Exercise aim -
Return each line of the listing in which the word "Attack" appears.
Data extracts below:
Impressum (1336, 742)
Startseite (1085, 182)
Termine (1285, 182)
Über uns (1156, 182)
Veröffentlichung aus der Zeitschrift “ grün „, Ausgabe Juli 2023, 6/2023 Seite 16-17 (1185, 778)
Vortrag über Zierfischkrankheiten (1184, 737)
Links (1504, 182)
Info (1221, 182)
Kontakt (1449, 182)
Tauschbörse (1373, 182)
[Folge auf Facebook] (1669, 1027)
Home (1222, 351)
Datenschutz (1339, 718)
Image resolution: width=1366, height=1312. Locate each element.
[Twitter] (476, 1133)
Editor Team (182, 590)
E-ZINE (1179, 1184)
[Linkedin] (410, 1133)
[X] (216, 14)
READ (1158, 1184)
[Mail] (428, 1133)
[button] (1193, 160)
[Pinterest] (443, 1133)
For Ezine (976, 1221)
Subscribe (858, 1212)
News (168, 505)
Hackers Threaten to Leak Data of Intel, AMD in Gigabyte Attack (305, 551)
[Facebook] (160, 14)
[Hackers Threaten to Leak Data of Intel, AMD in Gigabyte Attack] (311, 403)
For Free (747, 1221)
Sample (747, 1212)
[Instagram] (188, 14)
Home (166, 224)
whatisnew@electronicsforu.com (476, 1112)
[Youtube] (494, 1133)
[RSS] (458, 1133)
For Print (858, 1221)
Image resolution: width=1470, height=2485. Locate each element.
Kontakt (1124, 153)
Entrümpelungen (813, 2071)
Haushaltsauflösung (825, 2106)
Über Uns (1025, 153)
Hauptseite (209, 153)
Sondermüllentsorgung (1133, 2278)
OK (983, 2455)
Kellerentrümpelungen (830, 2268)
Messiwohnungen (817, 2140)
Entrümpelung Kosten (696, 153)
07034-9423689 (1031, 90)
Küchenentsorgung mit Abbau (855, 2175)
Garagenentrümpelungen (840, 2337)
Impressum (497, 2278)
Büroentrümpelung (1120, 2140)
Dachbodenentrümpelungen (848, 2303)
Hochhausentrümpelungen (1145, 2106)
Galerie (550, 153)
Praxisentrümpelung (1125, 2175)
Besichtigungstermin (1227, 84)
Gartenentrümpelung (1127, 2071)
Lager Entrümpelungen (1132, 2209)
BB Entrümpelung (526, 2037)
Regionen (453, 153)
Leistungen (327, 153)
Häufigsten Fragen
End of Data extracts.
Exercise solution -
Hackers Threaten to Leak Data of Intel, AMD in Gigabyte Attack (305, 551)
[Hackers Threaten to Leak Data of Intel, AMD in Gigabyte Attack] (311, 403)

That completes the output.